Change error to print canonical arch name from Triple.

yaxunl added inline comments.Jan 9 2023, 10:40 AM
clang/test/Driver/amdgpu-hip-system-arch.c
25

comment incorrect?

jhuber6 added inline comments.Jan 9 2023, 10:40 AM
clang/test/Driver/amdgpu-hip-system-arch.c
25

Yes, thanks for catching that. I'll fix it.

jhuber6 updated this revision to Diff 487503.Jan 9 2023, 11:04 AM

Fix typo.

yaxunl accepted this revision.Jan 10 2023, 10:32 AM

LGTM. Thanks.

This revision is now accepted and ready to land.Jan 10 2023, 10:32 AM
This revision was landed with ongoing or failed builds.Jan 11 2023, 8:30 AM
This revision was automatically updated to reflect the committed changes.
srj added a subscriber: srj.EditedJan 12 2023, 12:34 PM

For reasons that aren't yet clear to me, this change is failing to compile when using gcc-7 and targeting 32-bit targets; the error is of the form

AMDGPU.cpp:773:10: error: could not convert ‘GPUArchs’ from ‘llvm::SmallVector<std::__cxx11::basic_string<char>, 1>’ to ‘llvm::Expected<llvm::SmallVector<std::__cxx11::basic_string<char> > >’
   return GPUArchs;

it's not (yet) clear to me whether this is specific to gcc-7 (which I realize is fairly old -- is it still supported?) or what -- investigating further.
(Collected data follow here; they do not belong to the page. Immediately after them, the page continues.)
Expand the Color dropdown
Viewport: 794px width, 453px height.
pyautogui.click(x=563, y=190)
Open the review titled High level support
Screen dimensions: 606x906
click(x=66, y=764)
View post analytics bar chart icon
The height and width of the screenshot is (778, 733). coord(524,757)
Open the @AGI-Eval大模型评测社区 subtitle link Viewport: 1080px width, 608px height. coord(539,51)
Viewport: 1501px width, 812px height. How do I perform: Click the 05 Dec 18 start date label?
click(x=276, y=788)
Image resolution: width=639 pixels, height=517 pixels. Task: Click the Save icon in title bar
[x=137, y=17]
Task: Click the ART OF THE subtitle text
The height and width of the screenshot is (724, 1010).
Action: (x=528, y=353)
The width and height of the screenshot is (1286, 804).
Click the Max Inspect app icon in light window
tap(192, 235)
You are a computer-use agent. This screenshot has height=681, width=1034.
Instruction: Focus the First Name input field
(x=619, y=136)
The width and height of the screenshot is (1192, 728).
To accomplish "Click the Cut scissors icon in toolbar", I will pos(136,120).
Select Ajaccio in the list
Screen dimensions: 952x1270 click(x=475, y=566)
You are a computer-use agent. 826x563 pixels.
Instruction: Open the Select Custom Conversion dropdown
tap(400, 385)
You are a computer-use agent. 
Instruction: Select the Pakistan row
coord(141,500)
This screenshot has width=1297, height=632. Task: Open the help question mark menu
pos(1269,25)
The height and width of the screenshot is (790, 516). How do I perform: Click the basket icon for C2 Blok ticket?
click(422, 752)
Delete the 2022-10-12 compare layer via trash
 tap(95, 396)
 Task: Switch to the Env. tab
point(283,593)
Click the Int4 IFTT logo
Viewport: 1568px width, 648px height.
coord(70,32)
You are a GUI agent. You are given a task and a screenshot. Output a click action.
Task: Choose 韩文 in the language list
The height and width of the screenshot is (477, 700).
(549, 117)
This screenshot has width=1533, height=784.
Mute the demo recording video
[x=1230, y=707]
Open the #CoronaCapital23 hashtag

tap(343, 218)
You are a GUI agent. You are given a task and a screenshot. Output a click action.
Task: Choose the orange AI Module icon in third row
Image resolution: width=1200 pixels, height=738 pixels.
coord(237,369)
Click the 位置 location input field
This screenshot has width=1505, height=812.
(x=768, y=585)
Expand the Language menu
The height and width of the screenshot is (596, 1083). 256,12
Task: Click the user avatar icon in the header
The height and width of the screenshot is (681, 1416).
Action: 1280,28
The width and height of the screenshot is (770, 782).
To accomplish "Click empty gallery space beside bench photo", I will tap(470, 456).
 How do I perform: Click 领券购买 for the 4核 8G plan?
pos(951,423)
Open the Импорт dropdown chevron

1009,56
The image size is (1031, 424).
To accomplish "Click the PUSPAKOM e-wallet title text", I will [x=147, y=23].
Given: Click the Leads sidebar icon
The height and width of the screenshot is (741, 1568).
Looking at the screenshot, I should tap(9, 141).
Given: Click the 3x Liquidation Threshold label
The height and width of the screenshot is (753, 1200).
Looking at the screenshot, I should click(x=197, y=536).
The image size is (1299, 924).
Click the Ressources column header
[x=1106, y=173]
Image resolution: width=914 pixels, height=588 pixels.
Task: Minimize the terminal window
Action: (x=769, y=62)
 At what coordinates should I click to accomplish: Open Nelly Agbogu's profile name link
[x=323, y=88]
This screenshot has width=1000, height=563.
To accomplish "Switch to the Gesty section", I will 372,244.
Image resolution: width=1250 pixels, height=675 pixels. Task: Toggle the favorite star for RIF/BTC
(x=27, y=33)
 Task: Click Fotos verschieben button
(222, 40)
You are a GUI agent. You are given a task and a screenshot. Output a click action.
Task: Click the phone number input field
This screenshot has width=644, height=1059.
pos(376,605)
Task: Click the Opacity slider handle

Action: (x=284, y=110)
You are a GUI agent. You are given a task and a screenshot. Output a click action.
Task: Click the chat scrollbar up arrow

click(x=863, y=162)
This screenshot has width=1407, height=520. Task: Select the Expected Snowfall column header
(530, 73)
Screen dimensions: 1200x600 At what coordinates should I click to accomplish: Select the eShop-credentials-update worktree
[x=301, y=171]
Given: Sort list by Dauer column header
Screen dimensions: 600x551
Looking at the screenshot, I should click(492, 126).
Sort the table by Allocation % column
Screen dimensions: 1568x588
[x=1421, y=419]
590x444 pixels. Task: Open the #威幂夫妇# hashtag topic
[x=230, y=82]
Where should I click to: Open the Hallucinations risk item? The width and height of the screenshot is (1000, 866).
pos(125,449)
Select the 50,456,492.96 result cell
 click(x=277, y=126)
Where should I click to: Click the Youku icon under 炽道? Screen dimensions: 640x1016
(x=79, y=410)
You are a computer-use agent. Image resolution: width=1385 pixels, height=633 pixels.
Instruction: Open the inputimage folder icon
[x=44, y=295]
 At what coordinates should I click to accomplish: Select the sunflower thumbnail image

EDIT: I am (so far) unable to repro the failure using the gcc-12 installed on my local Linux machine, so it may be specific to that compiler version -- I am going to try to install gcc-7 on my local machine to see if there's a reasonable workaround.

For reasons that aren't yet clear to me, this change is failing to compile when using gcc-7 and targeting 32-bit targets; the error is of the form

AMDGPU.cpp:773:10: error: could not convert ‘GPUArchs’ from ‘llvm::SmallVector<std::__cxx11::basic_string<char>, 1>’ to ‘llvm::Expected<llvm::SmallVector<std::__cxx11::basic_string<char> > >’
   return GPUArchs;

Probably the older GCC doesn't handle the implicit copy elision to the expected type well and thinks that it's copied. I'll put an explicit move on it.

For reasons that aren't yet clear to me, this change is failing to compile when using gcc-7 and targeting 32-bit targets; the error is of the form

AMDGPU.cpp:773:10: error: could not convert ‘GPUArchs’ from ‘llvm::SmallVector<std::__cxx11::basic_string<char>, 1>’ to ‘llvm::Expected<llvm::SmallVector<std::__cxx11::basic_string<char> > >’
   return GPUArchs;

it's not (yet) clear to me whether this is specific to gcc-7 (which I realize is fairly old -- is it still supported?) or what -- investigating further.

Let me know if rG26d62674cf50 solved it. I can't reproduce it on my system.